§ Source passage
━━━━━━━━

So we have apparently contradictory elements contained in the one myth, to be emphasised or ignored according to the poetic agenda, for the paradoxical hero is on the one hand clearly responsible for man's loss of the Golden Age and association with god, and on the other is regarded as the benefactor of mankind, since the potential for human progress is due to his gifts. This very ambiguity is, I believe, the reason for the constant appeal of the story through the centuries.

The function of myth and of mythmaking is essentially the same at any time, and we continue today in the tradition of constructing myths for ourselves, whether we call them propaganda, advertising or historiography. With this in mind I would like to examine how the myth of Prometheus was used in 19th century France as a means of defining identity both for the nation as a whole and for individuals whose Promethean essence encapsulated the spirit of the time.

━━━━━━━━

§ Data supplied
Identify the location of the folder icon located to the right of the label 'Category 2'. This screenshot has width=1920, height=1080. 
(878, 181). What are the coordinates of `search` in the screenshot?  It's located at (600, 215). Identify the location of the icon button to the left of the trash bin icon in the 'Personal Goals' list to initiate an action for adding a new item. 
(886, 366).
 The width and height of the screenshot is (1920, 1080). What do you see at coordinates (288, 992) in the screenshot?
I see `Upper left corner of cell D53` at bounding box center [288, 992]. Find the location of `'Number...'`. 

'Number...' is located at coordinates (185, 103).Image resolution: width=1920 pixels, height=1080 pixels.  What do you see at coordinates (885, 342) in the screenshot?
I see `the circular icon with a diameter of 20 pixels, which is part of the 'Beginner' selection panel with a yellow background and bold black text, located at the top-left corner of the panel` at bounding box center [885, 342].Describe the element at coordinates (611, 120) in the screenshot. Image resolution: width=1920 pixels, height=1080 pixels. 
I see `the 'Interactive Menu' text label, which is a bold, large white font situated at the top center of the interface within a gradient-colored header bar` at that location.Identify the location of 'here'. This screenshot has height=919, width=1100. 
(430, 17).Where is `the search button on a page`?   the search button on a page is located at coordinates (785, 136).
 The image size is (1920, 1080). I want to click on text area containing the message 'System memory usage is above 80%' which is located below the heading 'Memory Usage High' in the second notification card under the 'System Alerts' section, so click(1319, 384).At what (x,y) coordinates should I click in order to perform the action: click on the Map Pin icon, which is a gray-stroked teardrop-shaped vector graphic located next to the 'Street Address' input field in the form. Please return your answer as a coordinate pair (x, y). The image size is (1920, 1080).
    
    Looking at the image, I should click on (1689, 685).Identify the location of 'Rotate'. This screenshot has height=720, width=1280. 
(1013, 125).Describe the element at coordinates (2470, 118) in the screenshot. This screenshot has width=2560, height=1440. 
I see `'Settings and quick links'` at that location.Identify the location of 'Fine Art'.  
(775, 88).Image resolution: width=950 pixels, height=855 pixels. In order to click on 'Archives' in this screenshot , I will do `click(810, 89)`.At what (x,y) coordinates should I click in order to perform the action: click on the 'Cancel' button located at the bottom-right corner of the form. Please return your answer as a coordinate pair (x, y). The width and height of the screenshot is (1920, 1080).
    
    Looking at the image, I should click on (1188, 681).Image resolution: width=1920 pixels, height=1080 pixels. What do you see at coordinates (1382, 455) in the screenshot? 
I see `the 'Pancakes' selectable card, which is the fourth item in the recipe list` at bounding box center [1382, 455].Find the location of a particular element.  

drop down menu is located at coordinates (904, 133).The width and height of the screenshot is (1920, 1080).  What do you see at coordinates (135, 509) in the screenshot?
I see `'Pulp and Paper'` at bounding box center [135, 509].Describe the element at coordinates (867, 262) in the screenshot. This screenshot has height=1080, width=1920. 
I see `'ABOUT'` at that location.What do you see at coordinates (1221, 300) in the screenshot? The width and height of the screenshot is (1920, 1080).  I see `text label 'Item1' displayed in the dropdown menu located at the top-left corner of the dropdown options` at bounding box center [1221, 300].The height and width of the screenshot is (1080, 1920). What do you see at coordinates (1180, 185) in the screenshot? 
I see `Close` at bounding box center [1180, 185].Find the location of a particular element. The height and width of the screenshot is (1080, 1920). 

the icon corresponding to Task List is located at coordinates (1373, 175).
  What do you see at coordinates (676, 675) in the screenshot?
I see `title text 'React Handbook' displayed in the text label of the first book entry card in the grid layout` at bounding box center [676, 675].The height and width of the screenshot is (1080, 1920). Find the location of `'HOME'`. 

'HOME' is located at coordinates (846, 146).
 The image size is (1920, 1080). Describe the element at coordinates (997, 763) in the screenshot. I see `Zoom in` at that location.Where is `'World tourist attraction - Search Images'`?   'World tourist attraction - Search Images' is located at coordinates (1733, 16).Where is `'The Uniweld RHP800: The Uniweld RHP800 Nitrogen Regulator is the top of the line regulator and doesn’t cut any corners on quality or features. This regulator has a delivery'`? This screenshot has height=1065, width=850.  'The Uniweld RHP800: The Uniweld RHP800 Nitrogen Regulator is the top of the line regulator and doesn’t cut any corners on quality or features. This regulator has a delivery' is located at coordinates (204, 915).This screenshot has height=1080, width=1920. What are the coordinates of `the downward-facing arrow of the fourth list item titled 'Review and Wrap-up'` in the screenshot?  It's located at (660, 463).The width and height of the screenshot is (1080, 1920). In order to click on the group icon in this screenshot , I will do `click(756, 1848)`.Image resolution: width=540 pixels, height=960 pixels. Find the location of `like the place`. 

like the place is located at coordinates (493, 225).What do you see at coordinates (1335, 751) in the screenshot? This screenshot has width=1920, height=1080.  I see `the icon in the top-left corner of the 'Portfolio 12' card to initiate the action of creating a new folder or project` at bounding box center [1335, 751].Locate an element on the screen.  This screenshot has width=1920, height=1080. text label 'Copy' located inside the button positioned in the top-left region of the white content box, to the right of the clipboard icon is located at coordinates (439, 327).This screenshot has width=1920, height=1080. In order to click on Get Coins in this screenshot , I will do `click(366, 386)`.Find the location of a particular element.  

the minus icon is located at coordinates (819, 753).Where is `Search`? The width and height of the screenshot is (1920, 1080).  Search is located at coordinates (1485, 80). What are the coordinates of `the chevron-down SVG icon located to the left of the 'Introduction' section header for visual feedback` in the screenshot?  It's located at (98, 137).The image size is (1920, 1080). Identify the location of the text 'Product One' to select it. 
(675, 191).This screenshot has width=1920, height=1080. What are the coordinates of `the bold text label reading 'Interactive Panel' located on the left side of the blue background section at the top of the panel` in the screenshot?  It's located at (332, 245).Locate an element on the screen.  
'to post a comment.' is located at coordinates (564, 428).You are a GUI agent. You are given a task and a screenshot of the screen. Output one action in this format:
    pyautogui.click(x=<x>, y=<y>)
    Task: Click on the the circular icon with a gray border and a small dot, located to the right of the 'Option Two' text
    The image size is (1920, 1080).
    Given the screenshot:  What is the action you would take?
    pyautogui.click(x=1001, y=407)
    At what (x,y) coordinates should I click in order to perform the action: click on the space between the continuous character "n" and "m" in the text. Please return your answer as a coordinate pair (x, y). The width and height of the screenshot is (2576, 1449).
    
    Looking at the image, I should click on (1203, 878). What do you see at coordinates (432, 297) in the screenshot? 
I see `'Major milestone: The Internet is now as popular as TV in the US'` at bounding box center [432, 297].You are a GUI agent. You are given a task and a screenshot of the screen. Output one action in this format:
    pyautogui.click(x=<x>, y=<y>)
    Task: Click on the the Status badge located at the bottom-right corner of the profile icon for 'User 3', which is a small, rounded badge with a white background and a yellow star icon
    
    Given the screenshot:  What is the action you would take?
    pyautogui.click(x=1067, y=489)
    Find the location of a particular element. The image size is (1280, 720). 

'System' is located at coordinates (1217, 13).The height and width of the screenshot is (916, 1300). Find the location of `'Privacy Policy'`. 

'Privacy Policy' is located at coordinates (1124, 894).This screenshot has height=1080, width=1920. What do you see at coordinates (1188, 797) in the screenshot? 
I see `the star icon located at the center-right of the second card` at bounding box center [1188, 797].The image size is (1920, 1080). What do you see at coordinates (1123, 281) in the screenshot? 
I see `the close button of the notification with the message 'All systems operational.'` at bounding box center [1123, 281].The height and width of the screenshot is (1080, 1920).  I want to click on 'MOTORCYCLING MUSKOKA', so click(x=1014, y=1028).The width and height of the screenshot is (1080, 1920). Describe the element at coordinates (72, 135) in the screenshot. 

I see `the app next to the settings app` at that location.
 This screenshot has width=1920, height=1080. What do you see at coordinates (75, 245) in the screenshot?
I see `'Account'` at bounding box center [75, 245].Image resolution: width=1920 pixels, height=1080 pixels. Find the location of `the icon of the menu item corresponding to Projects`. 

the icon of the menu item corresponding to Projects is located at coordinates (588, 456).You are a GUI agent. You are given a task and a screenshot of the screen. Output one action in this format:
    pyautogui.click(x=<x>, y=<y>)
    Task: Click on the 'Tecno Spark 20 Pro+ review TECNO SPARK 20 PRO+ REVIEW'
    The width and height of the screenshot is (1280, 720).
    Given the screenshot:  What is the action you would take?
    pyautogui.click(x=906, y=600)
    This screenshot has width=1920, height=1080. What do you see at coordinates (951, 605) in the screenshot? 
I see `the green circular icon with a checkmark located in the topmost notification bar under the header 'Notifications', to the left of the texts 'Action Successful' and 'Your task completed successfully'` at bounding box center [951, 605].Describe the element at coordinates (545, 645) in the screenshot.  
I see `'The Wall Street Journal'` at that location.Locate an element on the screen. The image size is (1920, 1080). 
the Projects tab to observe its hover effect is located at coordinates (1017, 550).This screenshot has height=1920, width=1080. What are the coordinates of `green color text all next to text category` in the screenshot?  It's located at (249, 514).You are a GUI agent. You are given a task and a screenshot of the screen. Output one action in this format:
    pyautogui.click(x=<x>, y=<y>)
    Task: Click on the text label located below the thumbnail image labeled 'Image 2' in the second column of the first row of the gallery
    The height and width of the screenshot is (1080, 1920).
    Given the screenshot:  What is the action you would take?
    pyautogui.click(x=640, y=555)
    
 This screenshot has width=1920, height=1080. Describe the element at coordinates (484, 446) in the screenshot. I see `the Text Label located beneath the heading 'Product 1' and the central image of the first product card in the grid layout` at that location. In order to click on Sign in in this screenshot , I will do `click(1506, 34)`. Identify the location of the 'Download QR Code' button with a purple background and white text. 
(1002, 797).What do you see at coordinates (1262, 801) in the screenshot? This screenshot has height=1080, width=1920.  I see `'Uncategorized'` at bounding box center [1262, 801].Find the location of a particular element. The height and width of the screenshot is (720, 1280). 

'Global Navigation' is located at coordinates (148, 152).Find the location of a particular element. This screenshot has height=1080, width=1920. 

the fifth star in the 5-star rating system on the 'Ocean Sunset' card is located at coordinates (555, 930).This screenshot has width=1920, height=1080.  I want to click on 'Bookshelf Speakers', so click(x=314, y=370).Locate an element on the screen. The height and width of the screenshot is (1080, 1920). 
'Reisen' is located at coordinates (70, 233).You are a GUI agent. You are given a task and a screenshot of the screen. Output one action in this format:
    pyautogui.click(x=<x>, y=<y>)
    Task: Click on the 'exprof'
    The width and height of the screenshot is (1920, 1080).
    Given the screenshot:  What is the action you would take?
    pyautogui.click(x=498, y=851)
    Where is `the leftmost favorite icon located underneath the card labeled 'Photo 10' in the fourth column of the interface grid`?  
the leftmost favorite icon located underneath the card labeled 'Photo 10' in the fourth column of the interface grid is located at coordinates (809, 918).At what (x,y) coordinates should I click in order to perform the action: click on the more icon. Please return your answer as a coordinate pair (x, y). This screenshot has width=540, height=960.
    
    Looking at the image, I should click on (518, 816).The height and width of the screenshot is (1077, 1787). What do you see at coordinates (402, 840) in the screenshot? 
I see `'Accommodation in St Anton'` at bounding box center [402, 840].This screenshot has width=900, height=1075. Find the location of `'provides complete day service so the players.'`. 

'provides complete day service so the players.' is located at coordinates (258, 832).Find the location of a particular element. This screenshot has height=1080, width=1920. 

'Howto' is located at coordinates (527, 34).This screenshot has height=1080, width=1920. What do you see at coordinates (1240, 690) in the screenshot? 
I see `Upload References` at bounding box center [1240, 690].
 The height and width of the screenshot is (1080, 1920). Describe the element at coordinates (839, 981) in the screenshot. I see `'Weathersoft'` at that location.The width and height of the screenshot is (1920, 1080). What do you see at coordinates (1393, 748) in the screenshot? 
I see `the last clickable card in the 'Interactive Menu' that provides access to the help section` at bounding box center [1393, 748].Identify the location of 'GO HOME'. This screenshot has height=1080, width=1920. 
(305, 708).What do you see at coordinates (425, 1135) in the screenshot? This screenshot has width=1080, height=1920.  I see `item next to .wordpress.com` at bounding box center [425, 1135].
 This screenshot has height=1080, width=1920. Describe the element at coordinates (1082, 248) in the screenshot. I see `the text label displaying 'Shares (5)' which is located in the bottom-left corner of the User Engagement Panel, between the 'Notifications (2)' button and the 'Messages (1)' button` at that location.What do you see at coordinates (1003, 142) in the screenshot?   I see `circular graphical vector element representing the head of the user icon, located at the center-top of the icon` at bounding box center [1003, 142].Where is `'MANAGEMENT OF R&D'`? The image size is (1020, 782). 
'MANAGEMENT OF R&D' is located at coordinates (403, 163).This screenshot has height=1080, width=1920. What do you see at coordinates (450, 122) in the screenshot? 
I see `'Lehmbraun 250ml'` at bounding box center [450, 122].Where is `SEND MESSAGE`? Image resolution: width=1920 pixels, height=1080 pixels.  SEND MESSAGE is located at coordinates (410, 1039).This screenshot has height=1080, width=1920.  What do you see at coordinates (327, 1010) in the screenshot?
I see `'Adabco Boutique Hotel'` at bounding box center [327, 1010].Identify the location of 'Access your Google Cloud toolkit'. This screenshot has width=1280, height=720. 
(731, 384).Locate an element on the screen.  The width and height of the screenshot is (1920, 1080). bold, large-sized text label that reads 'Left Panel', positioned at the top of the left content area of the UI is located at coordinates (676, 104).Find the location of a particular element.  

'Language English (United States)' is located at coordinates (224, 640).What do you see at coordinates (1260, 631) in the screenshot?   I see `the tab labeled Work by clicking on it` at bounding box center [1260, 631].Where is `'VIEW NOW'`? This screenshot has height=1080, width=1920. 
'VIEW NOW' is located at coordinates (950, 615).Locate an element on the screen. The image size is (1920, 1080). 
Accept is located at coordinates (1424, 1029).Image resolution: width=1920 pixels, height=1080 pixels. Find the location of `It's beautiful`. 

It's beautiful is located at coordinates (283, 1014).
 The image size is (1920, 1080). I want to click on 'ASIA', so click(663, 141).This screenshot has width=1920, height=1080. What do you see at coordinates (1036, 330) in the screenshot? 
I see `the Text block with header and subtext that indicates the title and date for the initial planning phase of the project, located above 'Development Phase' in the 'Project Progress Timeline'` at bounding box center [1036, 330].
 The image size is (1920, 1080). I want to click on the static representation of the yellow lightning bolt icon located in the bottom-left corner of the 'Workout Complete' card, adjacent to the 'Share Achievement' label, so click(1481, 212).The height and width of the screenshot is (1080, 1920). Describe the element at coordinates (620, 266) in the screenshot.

━━━━━━━━

§ Exercise objective
Pick up the passage on the Prometheus myth after its last sentence and keep writing it.

§ Expected answer
For this discussion one further aspect of the myth, that of Prometheus as a creator, either of mankind or of Pandora, must be taken into consideration Although this feature does not appear until the end of the 4th century[4] it became an integral part of the postclassical tradition and of the reception of the myth by artists and thinkers of the Romantic Movement. As the political innovators sought release from tyranny in government, so the creative artist sought release from the tyranny of literary form, both kinds of revolutionary being equally Promethean. So the myth continued to fulfil its function of self-definition for man, charting his place in the world, his aspirations and the obstacles in the way of his attaining perfection.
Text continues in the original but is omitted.